Science Fiction is the subject for day #4 of Short-Story month.

Among my very favorite writers are the husband-and wife team of Catherine L. Moore (C.L. Moore) and Henry Kuttner, cut short by Kuttner’s death in 1958. They were Golden Age masters of Science Fiction (also Horror, Fantasy and Mystery, sometimes all in one tale!) I should write a whole blog on the Kuttners (and their 20+ pen names) but here are a couple of highlights.

“Private Eye,” set in the near-future (probably the 1970s) asks how a man can get away with murder when the police can replay events on a scanner of sorts. The last line is perfect.

The “Baldy” stories (collected as “Mutant”) tell of an offshoot of humans born with and feared for their telepathic powers, and identified by their lack of hair. There is wonder here and a lot of heart.

“Piggy Bank” includes handheld social media devices and a very special robot. The story (and its fine twist ending) were written in the 40s!

“Vintage Season” uses a lot of sci-fi clichés before they became clichés. The story was named one of the best ever by the Science Fiction Writers of America. (I think “Private Eye” is just as good!)

The stories about mad scientist (excuse me, “whacky inventor”) Galloway Gallegher show the Kuttner’s humorous side. Gallegher is a brilliant inventor who is only brilliant when he’s drunk. he is continuously waking up from a bender to be confronted by some contraption he has no clue about, like Joe the smart-aleck robot. The stories were collected as “Robots Have No Tails.”

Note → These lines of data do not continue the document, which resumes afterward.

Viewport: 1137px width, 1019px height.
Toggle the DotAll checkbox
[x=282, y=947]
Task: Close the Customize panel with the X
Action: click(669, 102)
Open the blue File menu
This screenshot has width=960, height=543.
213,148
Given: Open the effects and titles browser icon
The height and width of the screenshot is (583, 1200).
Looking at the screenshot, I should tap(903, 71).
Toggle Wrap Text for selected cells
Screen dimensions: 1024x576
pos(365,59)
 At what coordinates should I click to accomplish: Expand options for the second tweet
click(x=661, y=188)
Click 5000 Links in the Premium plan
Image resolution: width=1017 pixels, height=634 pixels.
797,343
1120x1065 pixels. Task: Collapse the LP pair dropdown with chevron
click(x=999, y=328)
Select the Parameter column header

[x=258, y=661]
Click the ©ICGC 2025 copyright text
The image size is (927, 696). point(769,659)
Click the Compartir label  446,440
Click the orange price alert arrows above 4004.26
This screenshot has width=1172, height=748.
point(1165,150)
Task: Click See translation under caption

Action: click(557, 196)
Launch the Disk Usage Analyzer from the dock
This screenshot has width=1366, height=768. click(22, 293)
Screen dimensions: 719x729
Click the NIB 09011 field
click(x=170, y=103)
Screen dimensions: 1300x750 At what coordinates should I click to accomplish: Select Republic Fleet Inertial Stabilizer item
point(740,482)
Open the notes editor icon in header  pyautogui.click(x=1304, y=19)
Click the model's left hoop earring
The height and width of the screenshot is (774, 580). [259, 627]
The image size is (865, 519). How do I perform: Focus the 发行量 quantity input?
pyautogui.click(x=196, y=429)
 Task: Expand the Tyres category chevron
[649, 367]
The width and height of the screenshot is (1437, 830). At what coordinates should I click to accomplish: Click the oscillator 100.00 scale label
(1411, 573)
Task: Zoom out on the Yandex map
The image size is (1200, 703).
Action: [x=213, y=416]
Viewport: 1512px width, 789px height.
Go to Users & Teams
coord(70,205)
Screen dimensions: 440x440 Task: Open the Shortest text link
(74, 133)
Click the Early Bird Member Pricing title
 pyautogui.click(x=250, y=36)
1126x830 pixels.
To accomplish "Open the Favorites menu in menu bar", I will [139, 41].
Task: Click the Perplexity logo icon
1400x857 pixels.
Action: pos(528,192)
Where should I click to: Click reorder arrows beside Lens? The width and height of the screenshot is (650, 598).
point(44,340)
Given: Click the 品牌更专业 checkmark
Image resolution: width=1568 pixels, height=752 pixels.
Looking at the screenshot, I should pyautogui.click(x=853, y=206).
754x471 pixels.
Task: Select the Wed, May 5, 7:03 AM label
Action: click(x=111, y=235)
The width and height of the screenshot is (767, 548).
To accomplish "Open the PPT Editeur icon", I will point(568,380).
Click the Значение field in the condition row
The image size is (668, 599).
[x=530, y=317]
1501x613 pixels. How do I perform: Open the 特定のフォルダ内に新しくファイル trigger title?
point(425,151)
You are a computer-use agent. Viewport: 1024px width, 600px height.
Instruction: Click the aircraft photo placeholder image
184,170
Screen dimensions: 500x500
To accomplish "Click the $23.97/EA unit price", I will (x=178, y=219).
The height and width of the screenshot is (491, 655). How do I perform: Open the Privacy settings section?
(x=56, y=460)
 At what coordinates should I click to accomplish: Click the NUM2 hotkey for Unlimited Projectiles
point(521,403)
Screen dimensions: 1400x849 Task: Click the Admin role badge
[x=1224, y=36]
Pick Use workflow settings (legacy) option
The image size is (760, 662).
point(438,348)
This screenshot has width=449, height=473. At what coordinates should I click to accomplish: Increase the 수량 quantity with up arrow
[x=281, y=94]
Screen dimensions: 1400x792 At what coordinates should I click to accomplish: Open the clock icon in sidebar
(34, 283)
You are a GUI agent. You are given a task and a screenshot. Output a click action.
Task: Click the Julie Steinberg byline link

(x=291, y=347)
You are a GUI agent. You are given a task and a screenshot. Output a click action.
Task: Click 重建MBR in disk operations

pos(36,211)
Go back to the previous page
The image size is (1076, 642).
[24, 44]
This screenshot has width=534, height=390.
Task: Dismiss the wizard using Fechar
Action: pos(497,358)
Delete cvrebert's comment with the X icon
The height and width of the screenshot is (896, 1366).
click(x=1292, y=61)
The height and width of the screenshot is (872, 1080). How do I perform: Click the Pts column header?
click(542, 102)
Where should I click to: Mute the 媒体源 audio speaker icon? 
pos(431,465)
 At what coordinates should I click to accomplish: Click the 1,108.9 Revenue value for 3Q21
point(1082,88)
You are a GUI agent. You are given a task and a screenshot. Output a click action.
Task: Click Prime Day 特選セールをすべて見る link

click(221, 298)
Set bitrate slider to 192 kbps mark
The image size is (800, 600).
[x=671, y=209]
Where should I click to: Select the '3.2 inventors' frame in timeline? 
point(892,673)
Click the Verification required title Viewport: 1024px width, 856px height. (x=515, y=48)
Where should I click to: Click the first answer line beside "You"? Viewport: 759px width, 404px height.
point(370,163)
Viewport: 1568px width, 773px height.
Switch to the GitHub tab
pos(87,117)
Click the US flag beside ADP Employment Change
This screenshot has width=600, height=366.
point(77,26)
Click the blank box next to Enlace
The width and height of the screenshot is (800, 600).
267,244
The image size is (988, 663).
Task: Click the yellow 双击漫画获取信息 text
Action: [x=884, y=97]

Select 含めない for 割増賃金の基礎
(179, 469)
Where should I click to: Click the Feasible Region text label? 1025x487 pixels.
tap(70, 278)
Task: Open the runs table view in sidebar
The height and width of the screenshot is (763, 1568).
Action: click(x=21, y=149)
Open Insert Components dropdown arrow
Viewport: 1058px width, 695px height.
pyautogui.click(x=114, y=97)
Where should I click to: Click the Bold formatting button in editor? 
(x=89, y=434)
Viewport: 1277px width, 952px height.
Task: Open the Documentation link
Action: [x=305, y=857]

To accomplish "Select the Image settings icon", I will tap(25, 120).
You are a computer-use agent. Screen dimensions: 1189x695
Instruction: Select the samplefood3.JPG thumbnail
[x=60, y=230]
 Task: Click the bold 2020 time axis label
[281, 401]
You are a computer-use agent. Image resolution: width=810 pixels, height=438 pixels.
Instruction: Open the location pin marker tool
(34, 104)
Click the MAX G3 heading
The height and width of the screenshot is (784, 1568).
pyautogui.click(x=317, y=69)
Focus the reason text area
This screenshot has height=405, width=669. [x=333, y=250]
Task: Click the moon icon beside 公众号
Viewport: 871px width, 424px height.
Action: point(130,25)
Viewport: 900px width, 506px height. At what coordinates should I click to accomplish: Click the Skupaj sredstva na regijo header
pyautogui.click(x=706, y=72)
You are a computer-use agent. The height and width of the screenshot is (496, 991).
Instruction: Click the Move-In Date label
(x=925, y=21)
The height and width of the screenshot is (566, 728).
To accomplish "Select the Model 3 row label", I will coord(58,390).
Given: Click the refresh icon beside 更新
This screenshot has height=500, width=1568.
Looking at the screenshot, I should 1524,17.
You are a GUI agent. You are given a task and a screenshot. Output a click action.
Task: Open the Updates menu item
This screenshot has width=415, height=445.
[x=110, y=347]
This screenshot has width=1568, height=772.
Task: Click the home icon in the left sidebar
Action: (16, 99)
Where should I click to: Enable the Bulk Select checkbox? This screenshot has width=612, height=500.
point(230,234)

As for my own science fiction, I have a series of science-fictional tall tales “told in a bar,” an LGBT bar in this case, which have actually been published places other than this blog.

I could go on (and on, and on, and on, and…)

Posted in C. L. Moore, Demeter's Bar, Henry Kuttner, Science Fiction, Short-Story Month, Uncategorized | Leave a comment

The Touch of Romance (Short-Story Month Day # 3)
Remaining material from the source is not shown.